Banyak dampak negatif yang bisa ditimbulkan dalam pernikahan siri, baik itu untuk istri dan anak, dampak yang terlihat di atas adalah dari segi hukum, selain hukum juga bisa berdampak secara sosial antara lain sulit bersosialisasi karena perempuan yang melakukan perkawinan bawah tangan sering dianggap telah tinggal serumah dengan laki-laki tanpa ikatan perkawinan (alias kumpul kebo) atau anda dianggap menjadi istri simpanan, dan dampak secara psikologis antara lain, merasa kecewa dan sakit hati kepada suaminya atas kebohongan dan ketidak-jujurannya mengawini perempuan lain.

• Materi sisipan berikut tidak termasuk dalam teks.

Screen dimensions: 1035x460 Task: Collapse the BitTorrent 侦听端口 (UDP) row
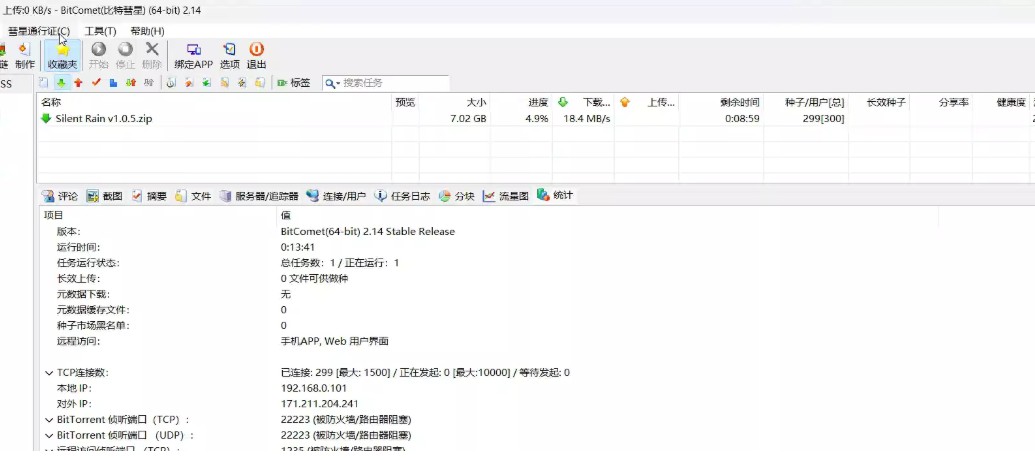(49, 436)
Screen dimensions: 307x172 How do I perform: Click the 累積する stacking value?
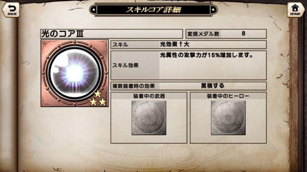213,86
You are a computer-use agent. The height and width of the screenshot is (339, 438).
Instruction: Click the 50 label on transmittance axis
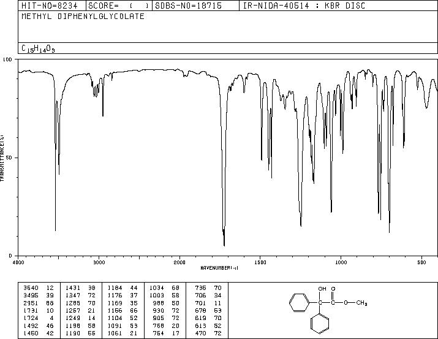coord(9,158)
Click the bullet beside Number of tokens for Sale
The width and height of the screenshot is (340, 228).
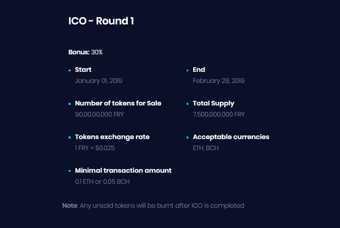click(69, 104)
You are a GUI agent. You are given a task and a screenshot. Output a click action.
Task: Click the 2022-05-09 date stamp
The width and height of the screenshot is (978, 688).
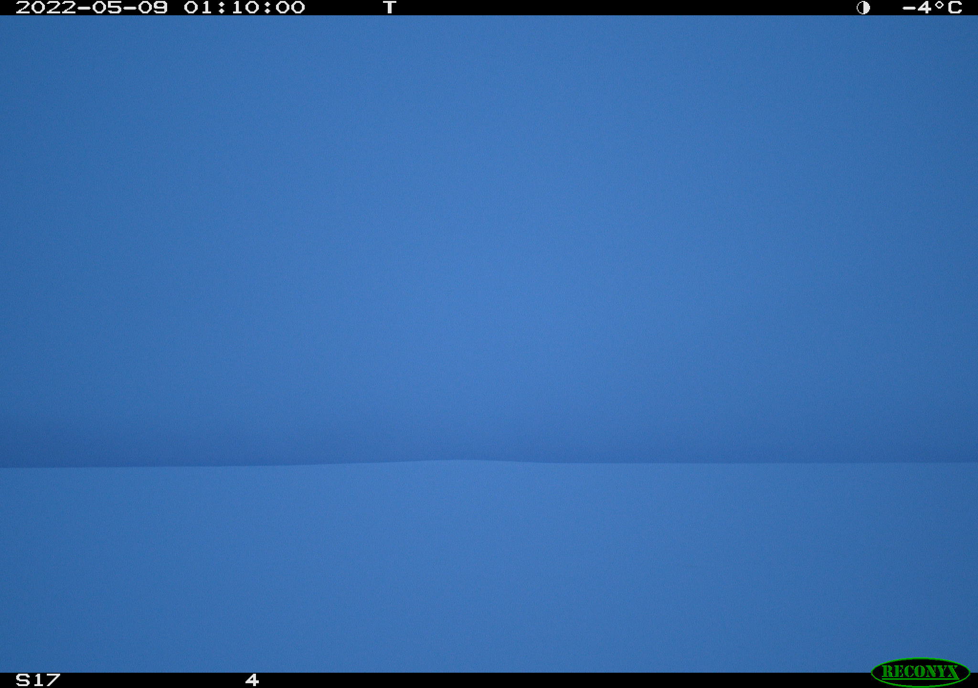[92, 8]
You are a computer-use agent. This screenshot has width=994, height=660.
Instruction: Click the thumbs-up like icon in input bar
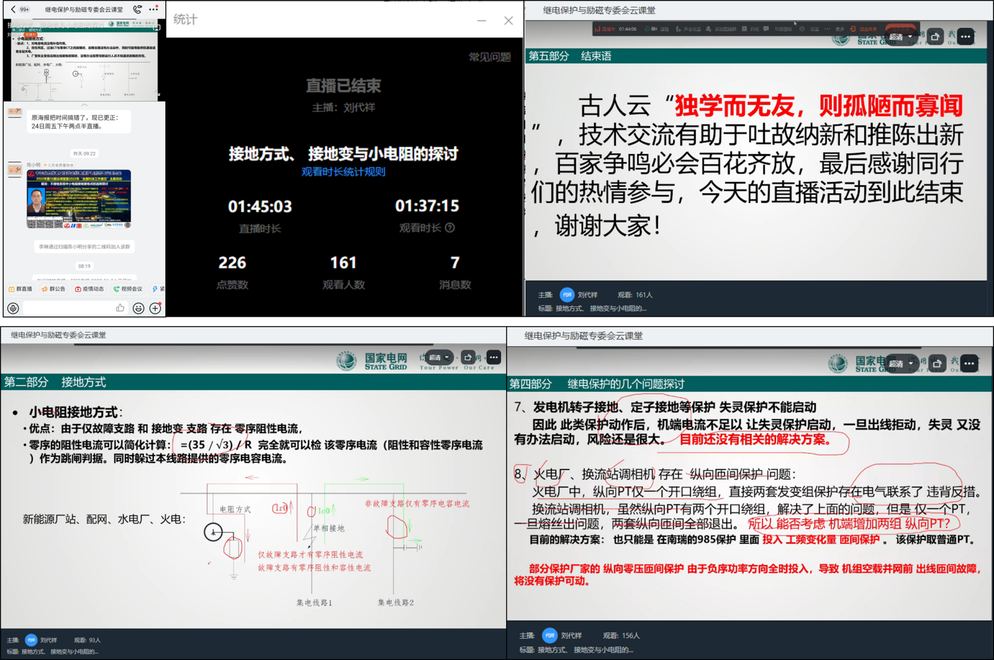[120, 308]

Implikasi selanjutnya adalah kepercayaannya terhadap suami mulai pudar.
Perkawinan dalam Islam adalah suatu ikatan yang kuat dan perjanjian yang teguh yang ditegakkan di atas landasan niat untuk bergaul antara suami-isteri dengan abadi, dipenuhi dengan sinar kedamaian (sakinah), saling cinta (mawaddah), dan saling kasih-sayang (warahmah). Sebuah keluarga yang mempuyai keturunan yang sah yang dapat melanjutkan tongkat estapet (eksistensinya dimuka bumi) sepanjang masa.(Qs.an-Nahl/16: 72)

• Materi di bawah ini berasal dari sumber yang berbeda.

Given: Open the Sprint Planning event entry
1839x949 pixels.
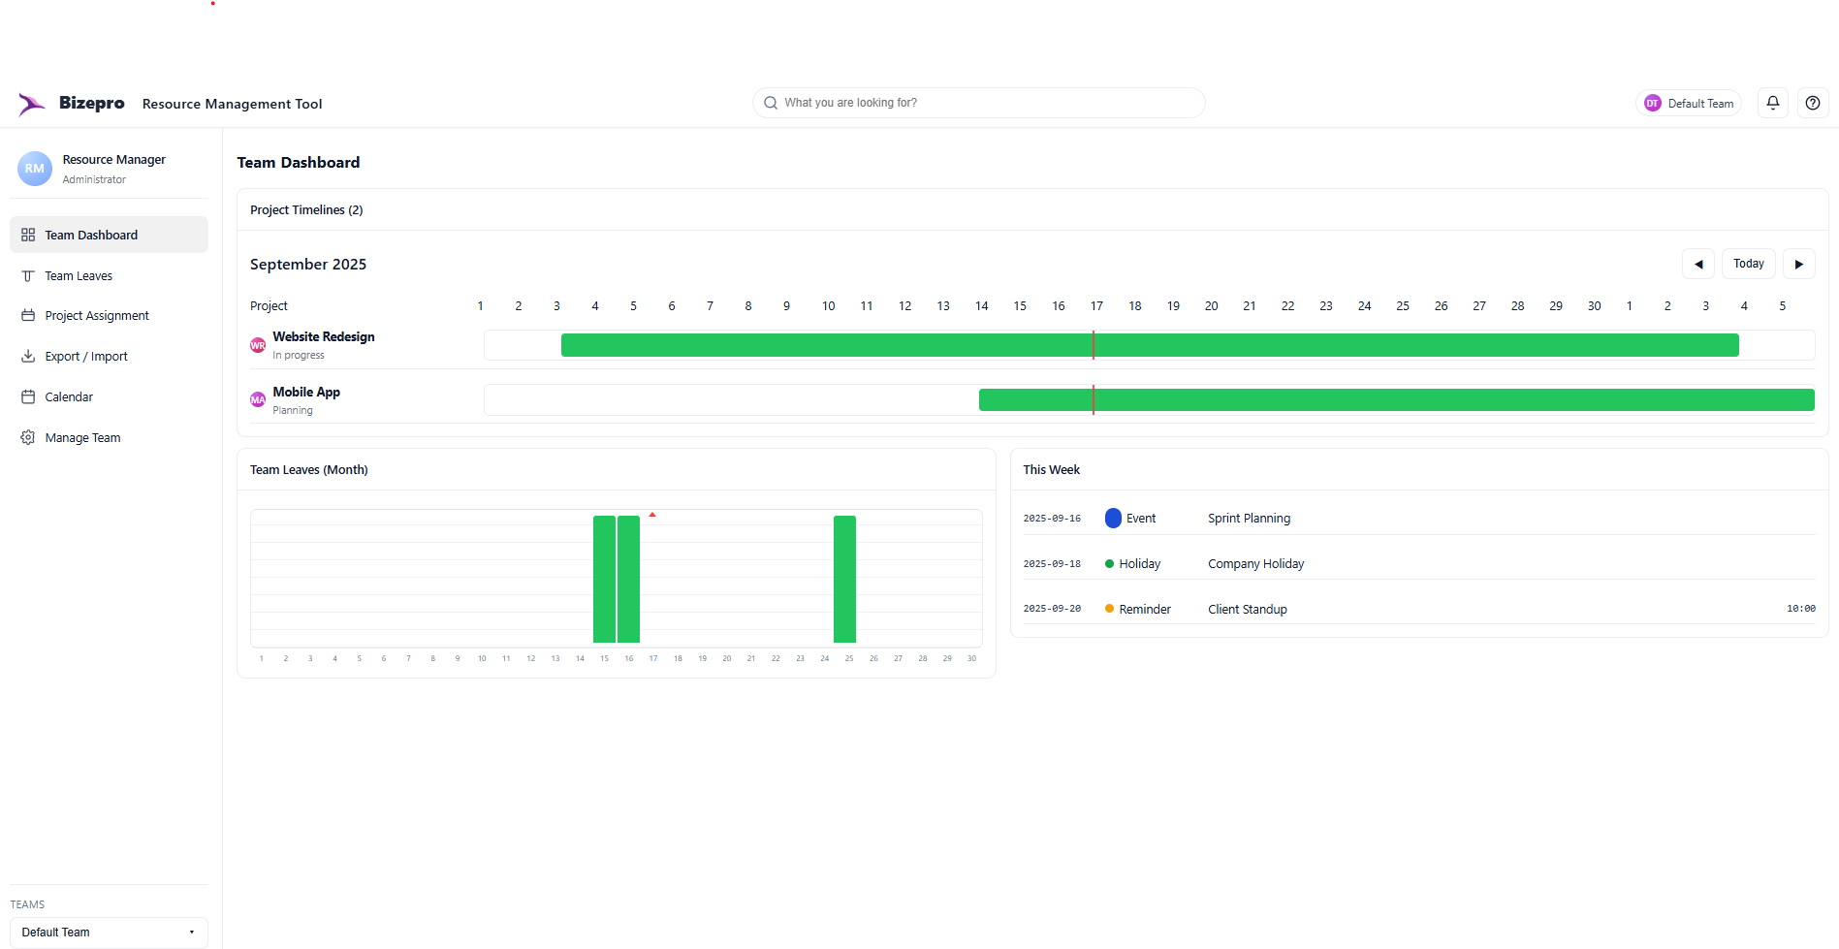Looking at the screenshot, I should 1249,518.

Adapun nikah sirri atau nikah di bawah tangan yaitu nikah rahasia yang dilakukan dengan baik rukun-rukun maupun syarat-syarat yang telah ditentukan menurut Hukum Islam, hanya pelaksanaannya tidak dicatat oleh Pejabat KUA setempat. dampaknya terhadap akibat hukum dari perkawinan itu, terutama yang menyangkut dengan pembuktian nasab (hubungan darah atau keturunan), masalah harta bersama antara suami isteri, hak saling mewarisi antara anak dan orangtua.